La Figc verso le elezioni del 22 giugno: tutti i piani e le candidature
Elezioni FIGC: Malagò e Abete si sfidano per il rilancio del calcio italiano
In vista delle elezioni federali fissate per il 22 giugno, Giovanni Malagò e Giancarlo Abete hanno ufficializzato le proprie candidature e i relativi programmi per la presidenza della FIGC. Nonostante il cambio al vertice dopo le dimissioni di Gravina, la struttura di governo resterà pressoché invariata, poiché i 21 consiglieri federali uscenti si ripresenteranno per essere rieletti in blocco.
Giovanni Malagò, considerato il favorito e sostenuto dalla Serie A e dalla Serie B, punta su una strategia di ricomposizione del sistema. Il suo programma prevede investimenti sui giovani per rilanciare le Nazionali, un piano nazionale per l'impiantistica, l'indipendenza dell'Aia e riforme fiscali come il superamento dell'IRAP e l'introduzione di una quota sul betting per sostenere il settore.

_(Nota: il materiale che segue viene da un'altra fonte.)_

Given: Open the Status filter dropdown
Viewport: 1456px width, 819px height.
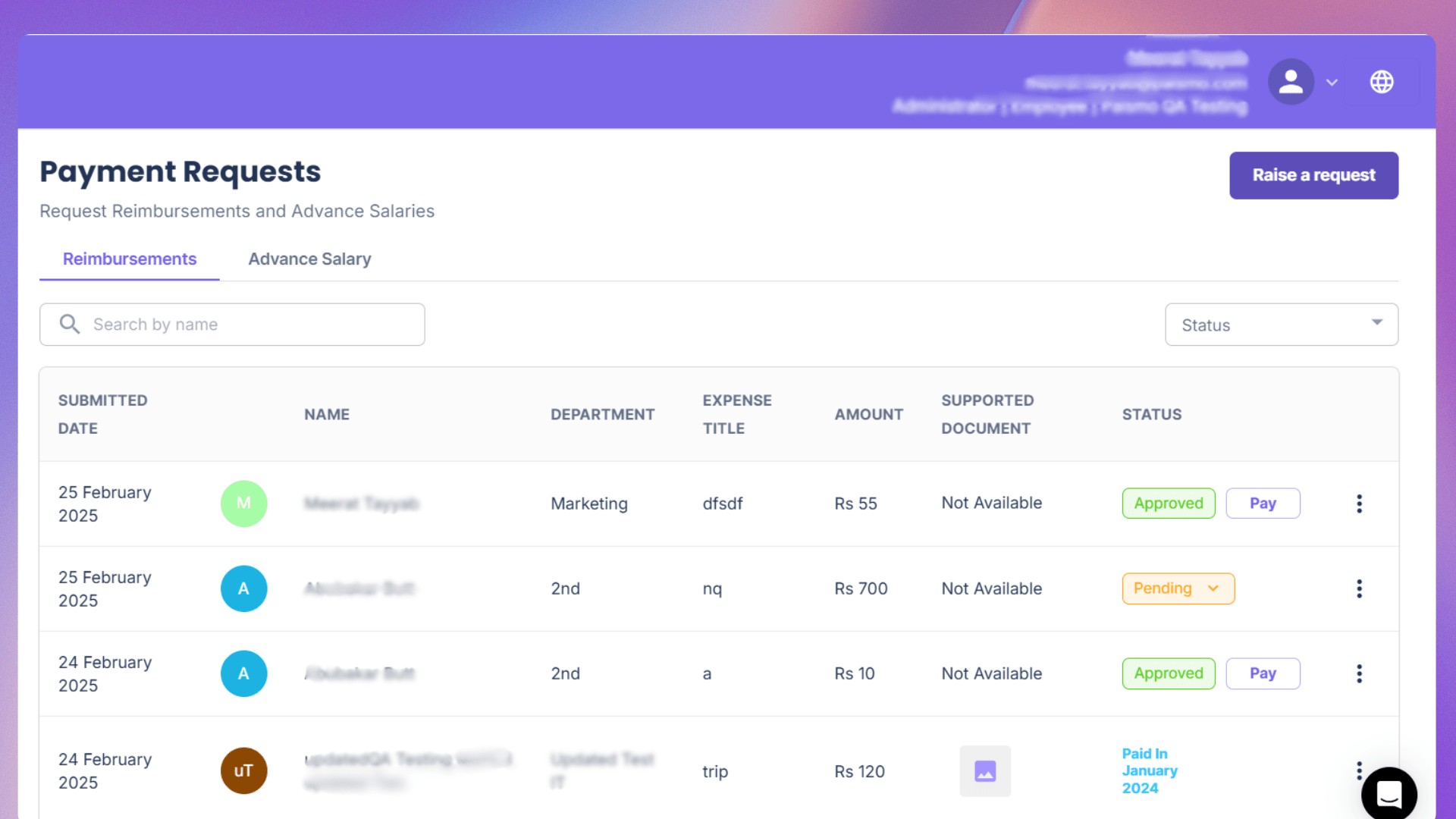Looking at the screenshot, I should click(1282, 325).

Giancarlo Abete propone invece una visione focalizzata sulla tutela del calcio di base e sulla sostenibilità economica. Tra i punti cardine figurano la riforma della Lega Pro per favorire i giovani, la ristrutturazione dell'Assoarbitri e l'affidamento del Club Italia a un manager esterno. Entrambi i candidati hanno inoltre ribadito l'importanza di sostenere il calcio femminile e di intervenire sulla gestione delle risorse derivanti dalle scommesse.